If the events of the last few days demonstrate anything, it’s that the practice of democracy in this country has lost its way, along with the government that’s suppose to set the course and steer the mighty ship.
On the positive side, we’re on the way to becoming a republic, in thought if not in deed.
Like it or not, we have become a country that increasingly behaves as if our political system is a presidential system. More and more we’re voting as if for a president, even as we pile into the booths and cast our votes for our local member. In the major parties the leader is a synecdoche - Rudd was Labor. Howard was the Coalition. Both leaders attempted to ignore or stifle the voices of their elected colleagues in the pursuit of power and their own personal vision.
Howard was well known for his iron grip on his party. There was little dissent from within the ranks when there should have been. Similar complaints are made about Rudd. He was allegedly an unapproachable micro manager, and people were allegedly frightened of his temper.
The question that has been asked many times over the last few days is, did anyone ever sit down with Rudd and give him some straight talk about his style?
No Labor politician has answered this question, though several political commentators have alleged that Rudd’s colleagues were so intimidated by him that nobody dared approach him, and anyway, he never opened his door. This commentary is not dissimilar to opinions expressed about Howard, though the details may vary.

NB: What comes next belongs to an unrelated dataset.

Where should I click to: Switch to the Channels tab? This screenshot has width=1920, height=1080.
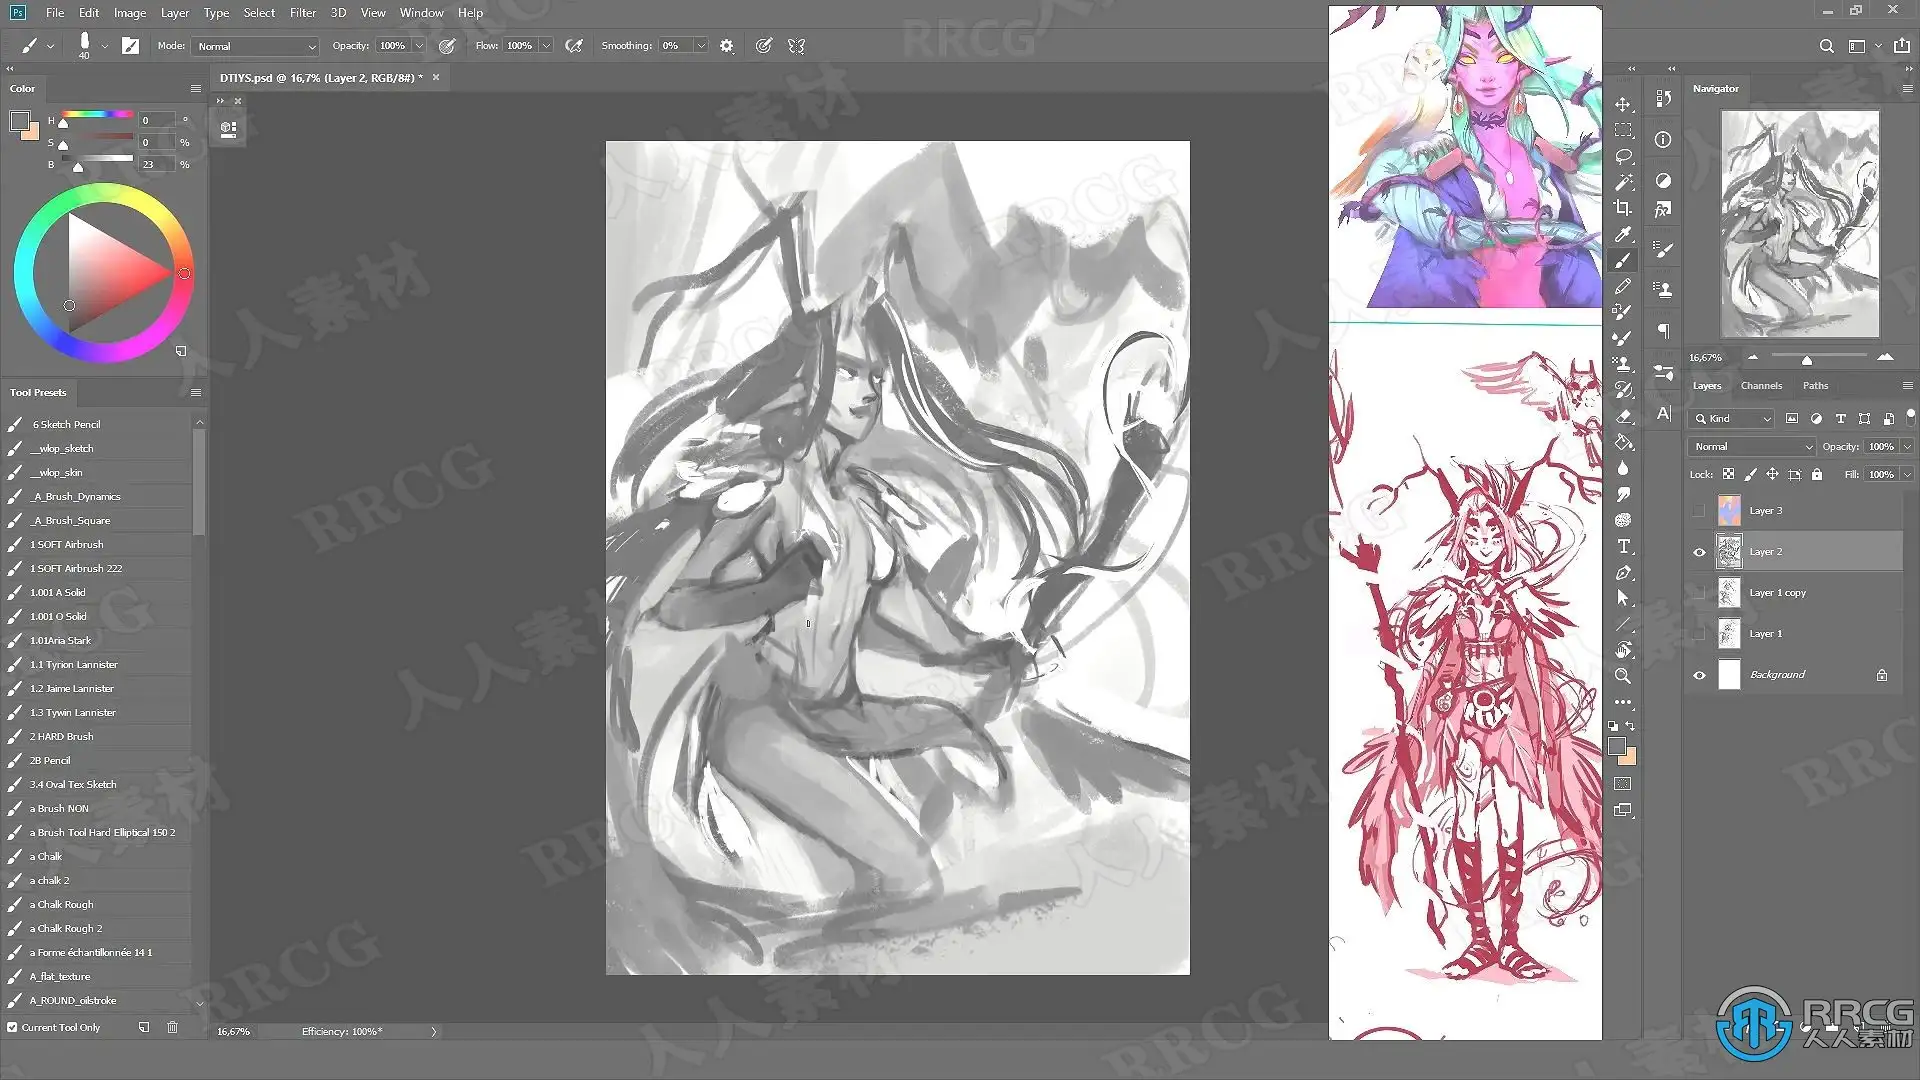click(1761, 386)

Does this mean that none of the men and women we’ve elected inthe last 15 years have had the bottle, singularly or collectively, to front their respective leaders when those leaders urgently needed to be spoken to?
If this is the case, it speaks of a system so dysfunctional that it simply doesn’t work anymore. A system where there can be no dissent because its members are too frightened to take a stand. A system in which individuals are so intimidated by their boss that they can’t do the jobs we pay them to do: that is, run the government in a democratic fashion. A system in which the leader’s personal vision overrides the collective vision, and nobody dares to stand up and say so.
If this is the case, we’ve already kissed democracy goodbye. We’re living in the dictatorship you’ve got when you think you’ve got a democracy. This most recent coup is further evidence.
It takes more than a dictator to create a dictatorship. It takes other people to be silent and take no action. The elected representatives in our form of dictatorship aren’t afraid for their lives, and the lives of their families and friends. They aren’t afraid of imprisonment and torture if they oppose the leader. They don’t have these justifications to offer for their collusion in creating the circumstances in which the major parties have the landed the country.
Elected government members had a responsibility to do everything within their power to address the difficulties presented by Rudd’s leadership. That was their responsibility to the punters who put them, and him as Prime Minster, in government.
Instead, they abdicated their responsibility and allowed, among others, the unelected to orchestrate the events that led to this most undemocratic action.